AUFGABEN >>
1. Gib aus dem Artikel über das Straßenkinder-Projekt einen Abschnitt wörtlich aus. Fang bei den Worten „Neuss · Unter“ an und hör nach „individuelle Förderungen erhalten.“ auf.
2. Beantworte anhand des Artikels über das Straßenkinder-Projekt:
(a) Wie viele Straßenkinder gibt es laut Artikel weltweit?
(b) Welcher Kinderhilfsorganisation wird das Geld zur Verfügung gestellt?
(c) Wie viele Mädchen und Jungen sollen durch die Spenden eine individuelle Förderung erhalten?

Neuss Schüler werden zu "Straßenkindern"

Neuss · Unter dem Motto "Sichtwechsel" versetzten sich gestern 23 Mädchen und Jungen des Humboldt-Gymnasiums in die Rolle von Kindern aus den Armenvierteln Mosambiks - mit ihrer Hilfe sollen sie individuelle Förderungen erhalten.

 Schuhe putzen, Selbstgebasteltes verkaufen, musizieren: Die Schüler des Humboldt-Gymnasiums verrichteten für Straßenkinder übliche Aufgaben.

Schuhe putzen, Selbstgebasteltes verkaufen, musizieren: Die Schüler des Humboldt-Gymnasiums verrichteten für Straßenkinder übliche Aufgaben.

Foto: woi

Rund 100 Millionen Straßenkinder gibt es weltweit. Sie haben keine Chance auf Schulbildung oder die Möglichkeit, zum Arzt zu gehen. Um einen Fokus auf diese Schicksale zu legen, hat sich das Humboldt-Gymnasium jetzt zur Teilnahme an einem besonderen Projekt entschlossen.

23 Schüler versetzten sich gestern unter dem Motto "Sichtwechsel" in die Lage von Straßenkindern. Aufgaben, die bettelarme Mädchen und Jungen täglich verrichten müssen, um ein wenig Geld für Nahrung zu haben und ihre Familien zu unterstützen, standen gestern unter anderem auf dem Programm. "Manche putzen Schuhe, machen Musik oder verkaufen verschiedene Dinge, die sie zuvor im Unterricht gebastelt haben", sagt der 14 Jahre alte Jonas. So konnten sich Passanten, die sich zu einer Spende entschlossen, unter anderem einen Holznikolaus, Badesalz oder auch selbstgebastelte Weihnachtskarten mitnehmen.

Das Geld wird der Kinderhilfsorganisation "terre des hommes" zur Verfügung gestellt. Die Spenden fließen in das Projekt "Meninos de Mocambique", ein Schutzzentrum für Straßenkinder in Maputo, der Hauptstadt von Mosambik. "Dort leben besonders viele Straßenkinder", erklärt Gerd Faruß von "terre des hommes". Durch die Spenden sollen 300 Mädchen und Jungen eine individuelle Förderung sowie Schulmaterialien erhalten. "Es ist wichtig, dass sie lesen und schreiben lernen, damit sie einen Weg aus der Armut finden", sagt Faruß. Auch eine gesundheitliche Versorgung solle so sichergestellt werden.

VORLIEGENDES MATERIAL >>
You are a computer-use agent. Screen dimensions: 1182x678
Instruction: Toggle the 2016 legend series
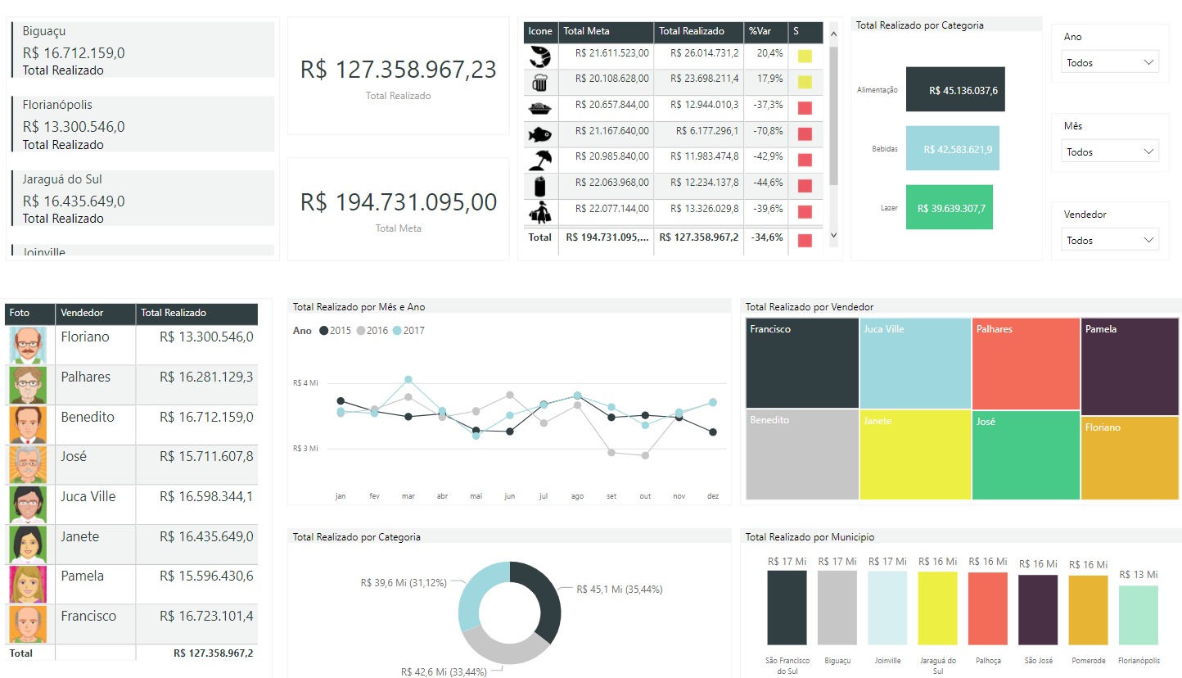372,331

ANTWORTEN >>
1.
Neuss · Unter dem Motto "Sichtwechsel" versetzten sich gestern 23 Mädchen und Jungen des Humboldt-Gymnasiums in die Rolle von Kindern aus den Armenvierteln Mosambiks - mit ihrer Hilfe sollen sie individuelle Förderungen erhalten.

2.
(a) Rund 100 Millionen.
(b) „terre des hommes“.
(c) 300.